[Given records]:
----

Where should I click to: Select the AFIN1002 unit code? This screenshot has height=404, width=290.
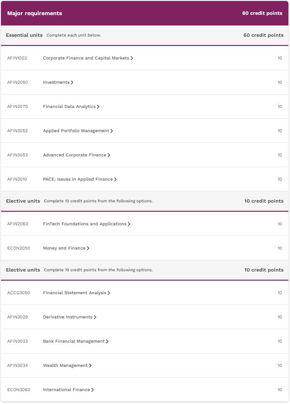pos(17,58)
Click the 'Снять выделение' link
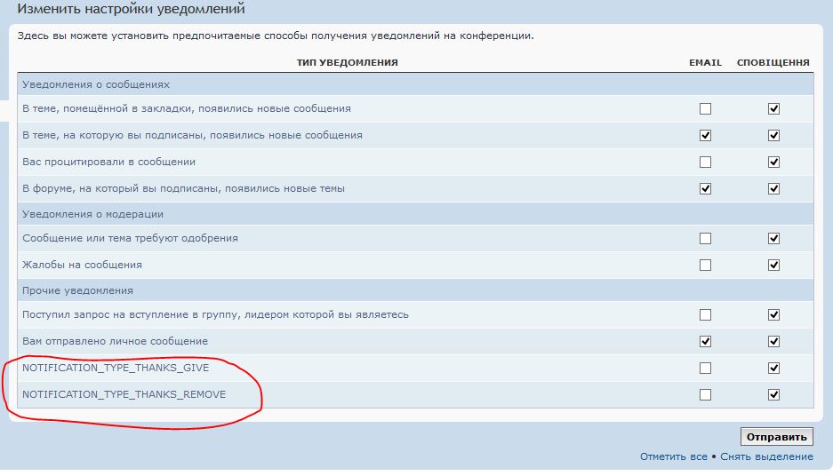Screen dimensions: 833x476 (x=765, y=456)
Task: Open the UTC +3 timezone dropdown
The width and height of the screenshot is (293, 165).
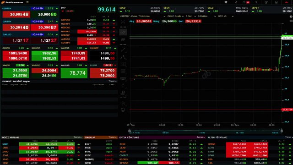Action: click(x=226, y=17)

----

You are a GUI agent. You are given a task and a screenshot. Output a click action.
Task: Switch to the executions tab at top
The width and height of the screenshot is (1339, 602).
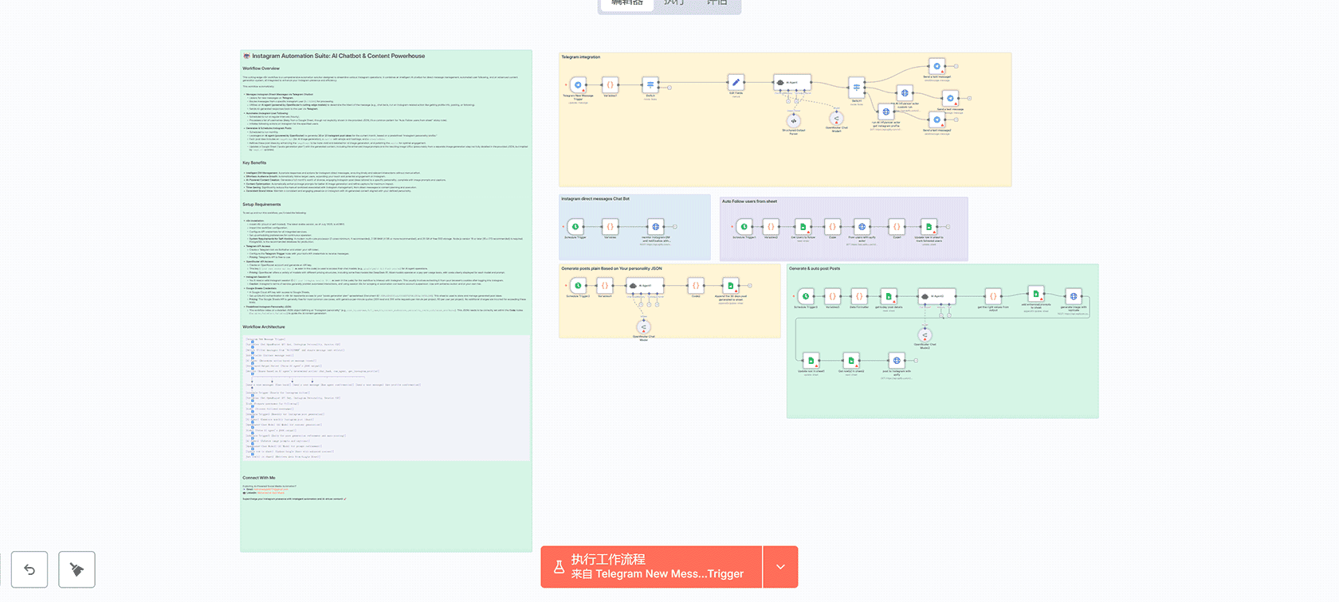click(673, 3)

----

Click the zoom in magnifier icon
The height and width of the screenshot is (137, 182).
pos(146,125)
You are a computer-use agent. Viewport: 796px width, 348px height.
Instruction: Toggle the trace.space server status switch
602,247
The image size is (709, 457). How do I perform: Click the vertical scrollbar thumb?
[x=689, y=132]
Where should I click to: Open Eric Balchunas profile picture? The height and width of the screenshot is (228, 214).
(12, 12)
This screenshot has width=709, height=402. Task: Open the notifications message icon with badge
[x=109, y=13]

----

[Assignment]: For each line in the entries that contains the string "agent", make a copy.

[Answer to this exercise]:
You are a GUI agent. You are given a task and a screenshot. Output a click action.
You are a computer-use agent. Viewport: 796px width, 348px height.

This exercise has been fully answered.